Security Analyst, Incident Response- 2nd and 3rd shift (after hours)- Remote

Security Operations Analyst (After-Hours Shift)

Position Summary

The IT Support & Security Operations Analyst is responsible for monitoring, triaging, and responding to security incidents during after-hours operations while providing technical support to end users as needed. This role serves as the first line of defense for cybersecurity events and ensures timely resolution of user issues within the Microsoft 365 and Windows environment.

Key Responsibilities

Security Operations & Incident Response (Primary Responsibility)

Monitor and triage security alerts generated from enterprise security platforms.

Investigate, analyze, and escalate security incidents according to established procedures.

Perform initial incident response activities, including threat validation, containment recommendations, and documentation.

Utilize security monitoring and endpoint protection tools, including:

CrowdStrike

Microsoft Defender

Darktrace

Grafana

Additional security and monitoring platforms as required

Maintain accurate incident records and communicate findings to appropriate teams.

Support ongoing security operations by identifying suspicious activity and potential threats.

End-User Support (Secondary Responsibility)

Provide technical support to users operating in a Microsoft-based environment.

Troubleshoot and resolve issues related to:

Windows 10 and Windows 11

Microsoft 365 applications

Outlook and Exchange Online

Microsoft Teams

Microsoft Defender

Other Microsoft 365 services

Assist users with account management and access-related requests.

Perform administrative tasks within Microsoft 365, including:

Group membership changes

Role and permission assignments

User account support

License-related assistance (E3 and E5 environments)

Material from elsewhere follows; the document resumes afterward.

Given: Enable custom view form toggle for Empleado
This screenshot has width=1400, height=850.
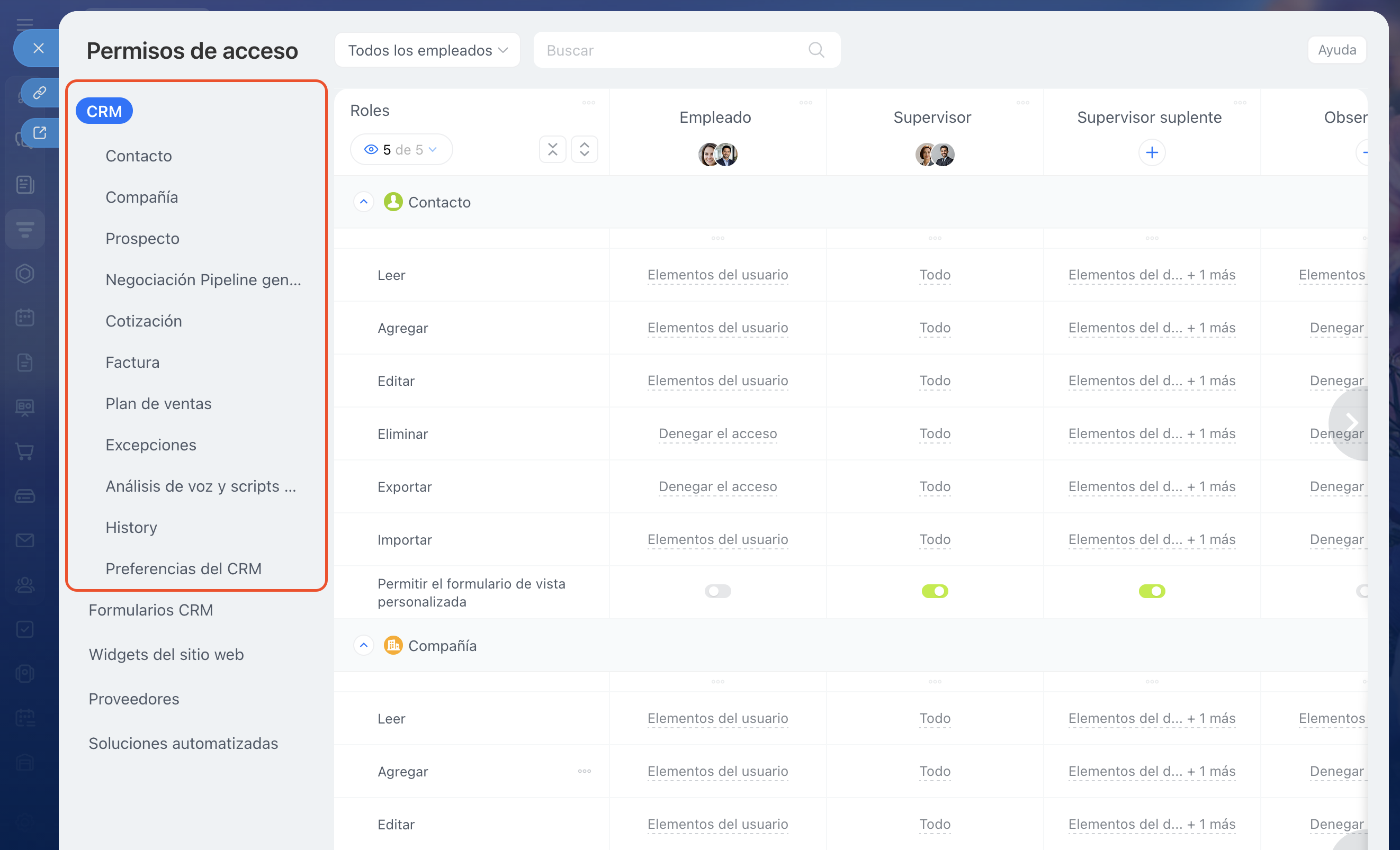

Escalate complex issues to appropriate support teams when necessary.

Required Qualifications

Experience supporting Windows 10 and Windows 11 environments.

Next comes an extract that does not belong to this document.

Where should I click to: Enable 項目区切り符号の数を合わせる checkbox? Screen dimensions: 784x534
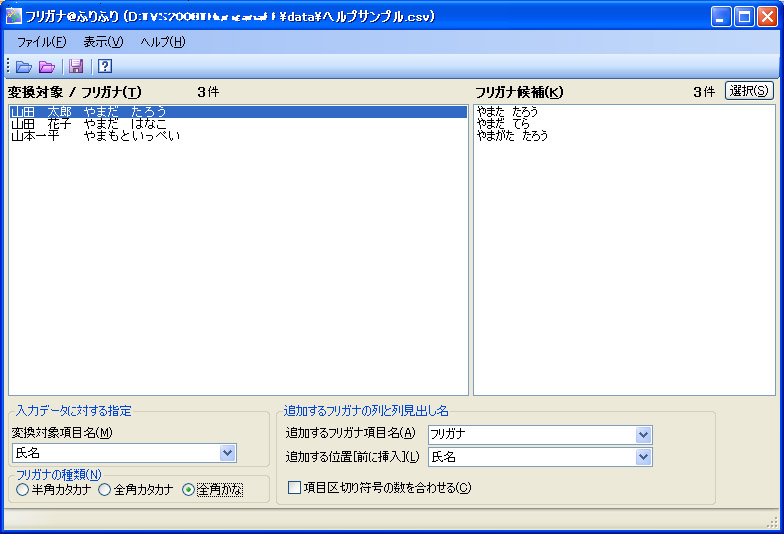click(x=294, y=488)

Familiarity with Microsoft 365 administration and user support.

Experience working with Microsoft 365 E3 and/or E5 licensing environments.

Knowledge of cybersecurity principles, security monitoring, and incident response processes.

Hands-on experience with one or more of the following tools:

CrowdStrike

Microsoft Defender

Darktrace

Grafana

Strong troubleshooting, analytical, and problem-solving skills.

Excellent written and verbal communication abilities.

Ability to prioritize multiple tasks and respond effectively in a fast-paced environment.

AWS experience

Preferred Qualifications

Security certifications such as Security+, CySA+, SC-200, or equivalent.

Experience working in a Security Operations Center (SOC) environment.

Familiarity with Microsoft Entra ID (Azure AD), Exchange Online, and Microsoft Defender for Endpoint.

Experience with ticketing and incident management systems.

Work Schedule

After-hours shift position.

Primary focus on security monitoring and incident response.

Secondary responsibility for end-user support and Microsoft 365 administration as operational needs require.